The Mozilla browser is good at weeding out annoying ads. It kills those pesky pop-up ads (unless you tell it not to) and has some configurable ad-filtering tools. Mozilla also has good anti-spam features for email.

Ah yes, spam. For me, spam (junk email) is a time waster: even with good anti-spam tools, you still have to delete some of the relentless junk manually. Politicians are failing us in their slow response to outlawing this priority problem. Most of the laws they have passed so far are woefully ineffectual, some actually make things worse, such as the disastrous American "CAN SPAM" law of December 2003. That law actually legalises spam, so expect spam misery to worsen. Folly. That's the sort of debacle you see when Microsoft and other furtively pro-spam lobby groups buy politicians. Corruption affects us in all kinds of horrible ways.

In my opinion, spam is so evil that legislation with teeth is needed to punish the spammers, even if the law can't cure this complex spam disease completely. This is happening in some enlightened countries, but it is happening too slowly and too incompetently where most spam originates: the USA.

Returning to offline life: I wish people wouldn't buy clothes and accessories with brands/logos writ large upon them. The poverty stricken aside, only tasteless losers wear clothes that brandish logos, logos that turn them into walking ads. These lame victims of the ponytails are undoubtedly oblivious to the fact they are gobbling corporate dick in public. Suckers.

I saw a tip on the web about how to deal with another type of marketing parasite: the home caller. A while ago, I'd receive these annoying calls from a double glazing windows company, asking for the previous occupant of my house. Indignantly, I'd instruct them to remove my number from their database, in accordance to the UK's data protection act. But they would ring again, every few months. So, acting upon the aforementioned tip, I told the woman on the other end of the phone that there was someone at the door and I'd be right back. Then I left her there awaiting my "return" and carried on with what I was doing before she interrupted me. I'm not sure how long she waited in vain for me to return; what her time and phone call cost her employer; or even if she knew what my game was. But the double glazing windows company hasn't disturbed me since. It's a satisfying gem of a defence, and it only works because the marketer has to pay for the privilege of annoying me.

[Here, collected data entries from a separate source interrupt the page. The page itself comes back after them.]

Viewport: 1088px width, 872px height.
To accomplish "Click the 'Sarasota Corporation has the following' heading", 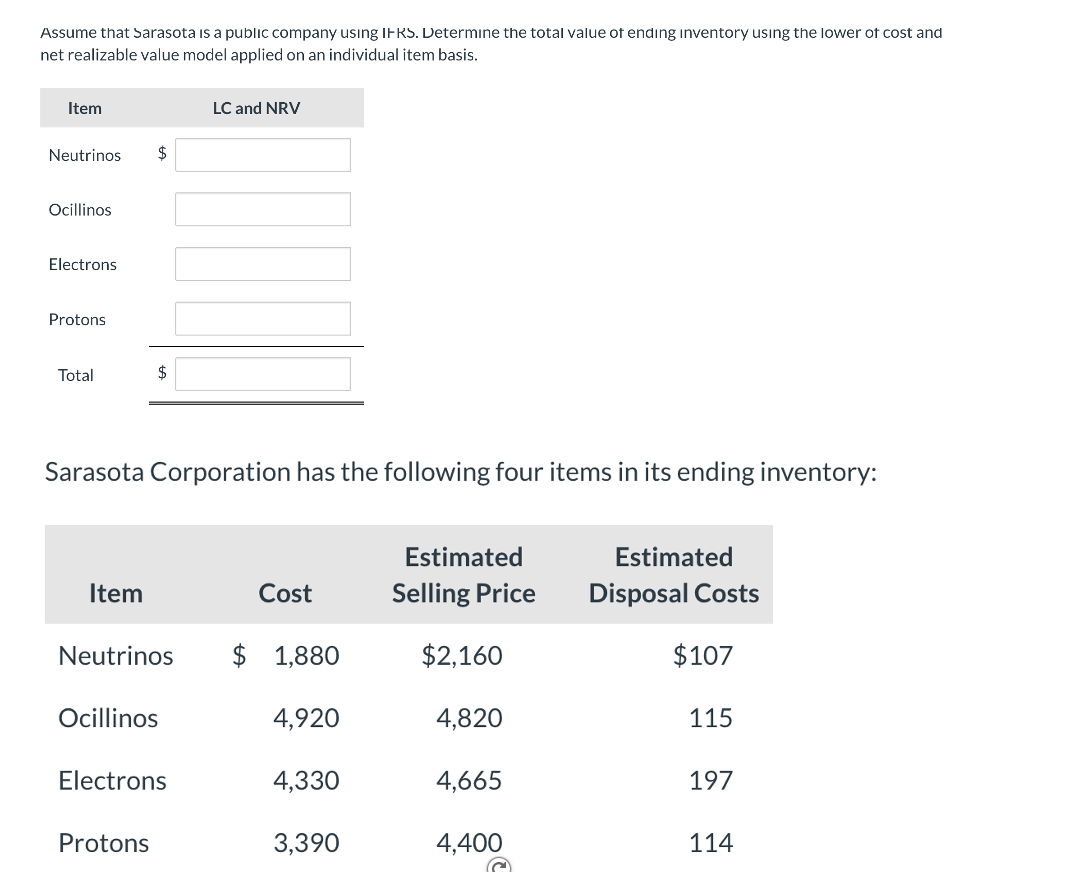I will (x=461, y=471).
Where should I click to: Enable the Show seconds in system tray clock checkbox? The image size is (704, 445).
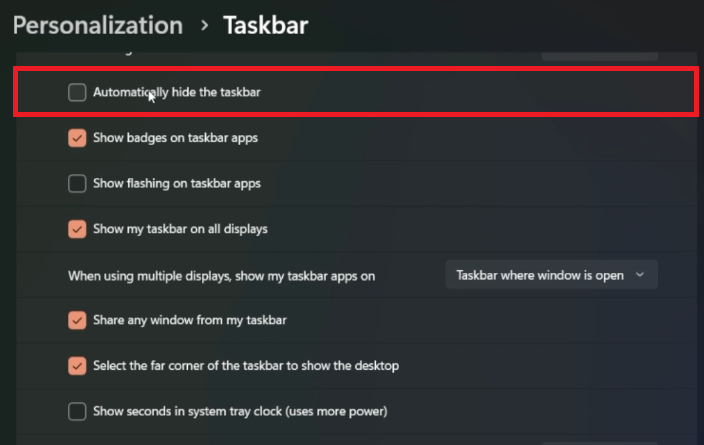point(77,411)
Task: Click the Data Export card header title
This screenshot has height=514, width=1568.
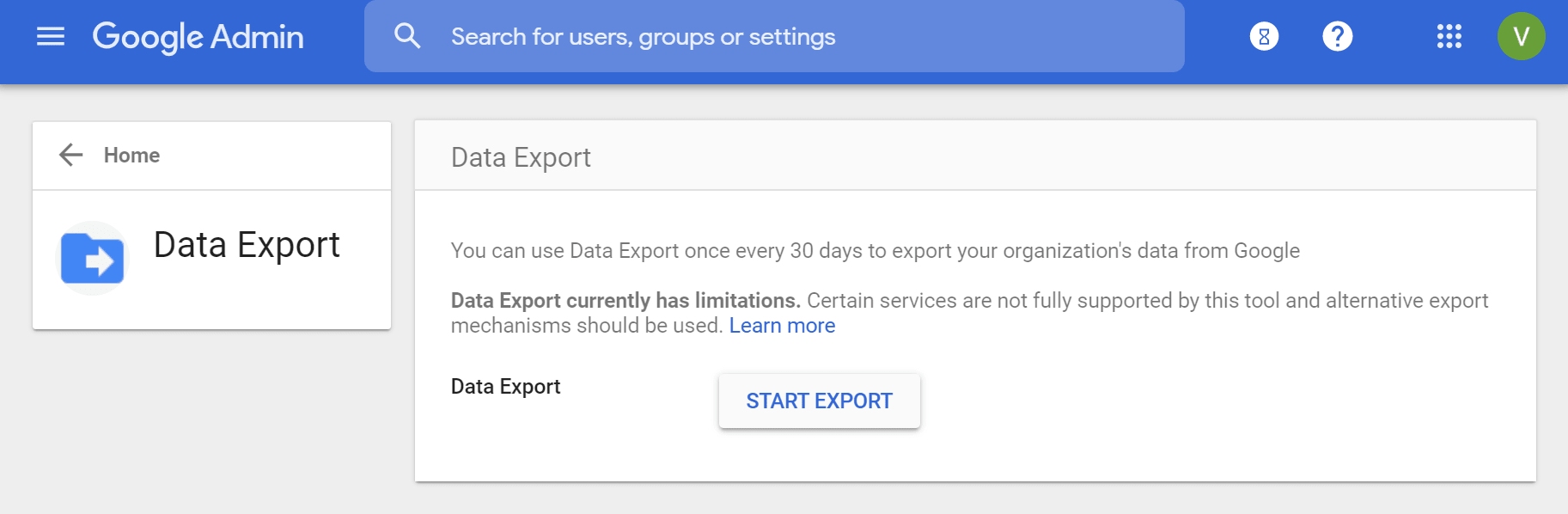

The above is a good hint as to how to solve the bulk emailing spam problem. At the moment, if some idiot sends us spam, WE pay to download it. To redress the balance, ISP's should be mandated by law to bill the sender of emails with a strictly tiny charge, say a penny per recipient - like phone texts only much cheaper. This anti-spam charge would make no real difference to you and me in terms of ISP bills, but it would kick spammers mortally where it hurts most (their wallets). A spam-free Internet would save us all bandwidth and time, which equates to saving cash and sanity.

To conclude: advertising is becoming ever more pervasive and intrusive. Ads are increasingly noisy, unethical, obstructive, inconvenient, time wasting, offensive, dishonest and dumb. My own strategy to deal with this plague is give and take. I'll willingly evaluate a small quantity of well behaved, polite advertising when using a service that the ads help to finance. Conversely, I avoid badly behaved (overly intrusive) ads, and routinely boycott the both brands that they sell, and any media that contains the buggers through product placement, etc.

If people would only boycott products behind annoying and deceptive marketing, then the sleazy corporations behind those products will find themselves suffocating in a pleasant yet unforgiving ecosystem. There are a couple of fine ways to inflict revenge upon those tireless, manipulative, ponytailed bastards in marketing that pester you. Firstly, boycott, complain and protest. Secondly, our tormentors fear one fate above all others, that their stupid, grating campaigns will backfire. Smile grimly as their nauseating screams become deafening and ubiquitous. Yes I know I'm gazing through rose-tinted lenses, but it's a pleasant thought that If we play it right, then all the screeching may die down to hoarse whispers.